> _待办任务_
1: 在腾讯招聘爬虫一文中，爬虫的 allowed_domains 设定为哪个域名？
2: 列出腾讯招聘爬虫一文的 parse 方法中为 item 赋值的全部字段名。
3: 请接着腾讯招聘爬虫一文的末尾继续往下写。

> _原文摘录_
━━━━

(四)Scrapy 初级实战——腾讯招聘

王不亏

于 2022-04-26 17:33:19 发布

阅读量873

点赞数 1

文章标签： python

本文链接：https://blog.csdn.net/weixin_47177392/article/details/124432702

版权

一.txzhaopin_spider.py

import json
import math

import scrapy
from TxZhaopin.items import TxzhaopinItem, CountItem
import requests


class TxzhaopinSpiderSpider(scrapy.Spider):
    name = 'txzhaopin_spider'
    allowed_domains = ['careers.tencent.com']

    def start_requests(self):
        self.keyword = 'java'
        start_url = f'https://careers.tencent.com/tencentcareer/api/post/Query?timestamp=1650935321763&countryId=&cityId=&bgIds=&productId=&categoryId=&parentCategoryId=&attrId=&keyword={self.keyword}&pageIndex=1&pageSize=10&language=zh-cn&area=cn'
        yield scrapy.Request(start_url, callback=self.parse_count)

    def parse(self, response, **kwargs):
        item = TxzhaopinItem()
        post_list = json.loads(response.text)['Data']['Posts']
        for post in post_list:
            item['post_name'] = post['RecruitPostName']
            item['location'] = post['CountryName'] + post['LocationName']
            item['category'] = post['CategoryName']
            item['update_time'] = post['LastUpdateTime']
            item['url'] = 'http://careers.tencent.com/jobdesc.html?postId=' + post['PostId']
            item['keywords'] = self.keyword
            yield item

    def parse_count(self, response, **kwargs):
        count = CountItem()

━━━━

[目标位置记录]
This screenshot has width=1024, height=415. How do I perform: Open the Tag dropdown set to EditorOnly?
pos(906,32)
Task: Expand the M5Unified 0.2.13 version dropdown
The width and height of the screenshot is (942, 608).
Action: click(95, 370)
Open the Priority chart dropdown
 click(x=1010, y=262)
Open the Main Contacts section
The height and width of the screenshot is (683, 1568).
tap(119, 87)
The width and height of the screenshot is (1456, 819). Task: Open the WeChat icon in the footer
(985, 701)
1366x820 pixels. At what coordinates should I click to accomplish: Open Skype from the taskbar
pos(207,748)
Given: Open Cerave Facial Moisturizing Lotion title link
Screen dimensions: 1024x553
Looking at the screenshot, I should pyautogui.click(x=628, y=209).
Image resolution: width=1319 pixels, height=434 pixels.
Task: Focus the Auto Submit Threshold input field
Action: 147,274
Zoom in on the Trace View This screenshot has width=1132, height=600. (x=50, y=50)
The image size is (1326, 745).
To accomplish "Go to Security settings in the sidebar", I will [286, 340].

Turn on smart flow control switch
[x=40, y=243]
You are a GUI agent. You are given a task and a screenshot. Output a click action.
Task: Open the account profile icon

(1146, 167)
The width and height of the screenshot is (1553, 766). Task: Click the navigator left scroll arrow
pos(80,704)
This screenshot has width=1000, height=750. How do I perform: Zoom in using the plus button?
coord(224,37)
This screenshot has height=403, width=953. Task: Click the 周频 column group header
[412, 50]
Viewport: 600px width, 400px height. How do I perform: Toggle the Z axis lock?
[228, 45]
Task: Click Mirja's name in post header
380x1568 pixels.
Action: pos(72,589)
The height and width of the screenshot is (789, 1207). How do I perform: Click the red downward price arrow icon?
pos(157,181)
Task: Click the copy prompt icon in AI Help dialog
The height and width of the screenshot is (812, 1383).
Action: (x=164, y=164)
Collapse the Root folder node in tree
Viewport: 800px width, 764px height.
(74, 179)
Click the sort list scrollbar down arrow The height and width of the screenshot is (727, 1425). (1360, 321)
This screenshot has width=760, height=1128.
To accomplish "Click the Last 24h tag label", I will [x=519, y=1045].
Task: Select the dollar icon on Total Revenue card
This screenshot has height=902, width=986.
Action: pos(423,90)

━━━━

> _按序答案_
1: careers.tencent.com

2: post_name、location、category、update_time、url、keywords

3:
        count['count_num'] = json.loads(response.text)['Data']['Count']
        for pagenum in range(1, math.ceil(count['count_num']/10)+1):
            print(pagenum)
            url = f'https://careers.tencent.com/tencentcareer/api/post/Query?timestamp=1650935321763&countryId=&cityId=&bgIds=&productId=&categoryId=&parentCategoryId=&attrId=&keyword={self.keyword}&pageIndex={str(pagenum)}&pageSize=10&language=zh-cn&area=cn'
            yield scrapy.Request(url, callback=self.parse)

二.items.py

# Define here the models for your scraped items
#
# See documentation in:
# https://docs.scrapy.org/en/latest/topics/items.html

import scrapy


class TxzhaopinItem(scrapy.Item):
    # define the fields for your item here like:
    # name = scrapy.Field()
    post_name = scrapy.Field()
    location = scrapy.Field()
    category = scrapy.Field()
    update_time = scrapy.Field()
    url = scrapy.Field()
    keywords = scrapy.Field()


class CountItem(scrapy.Item):
    count_num = scrapy.Field()

三.pipelines.py

# Define your item pipelines here
#
# Don't forget to add your pipeline to the ITEM_PIPELINES setting
# See: https://docs.scrapy.org/en/latest/topics/item-pipeline.html


# useful for handling different item types with a single interface
import pymysql
from itemadapter import ItemAdapter


class MysqlPipeline:
    def open_spider(self, spider):
        print('开始爬虫............')
        self.conn = pymysql.connect(host='...', port=3306, user='...',
                                    password='...', db='...')
        self.cursor = self.conn.cursor()

    def process_item(self, item, spider):
        self.cursor = self.conn.cursor()
        try:
            sql_remove = f'''SELECT id FROM tx_recruit WHERE position("{item['url']}" in url);'''
            self.cursor.execute(sql_remove)
            id_list = self.cursor.fetchall()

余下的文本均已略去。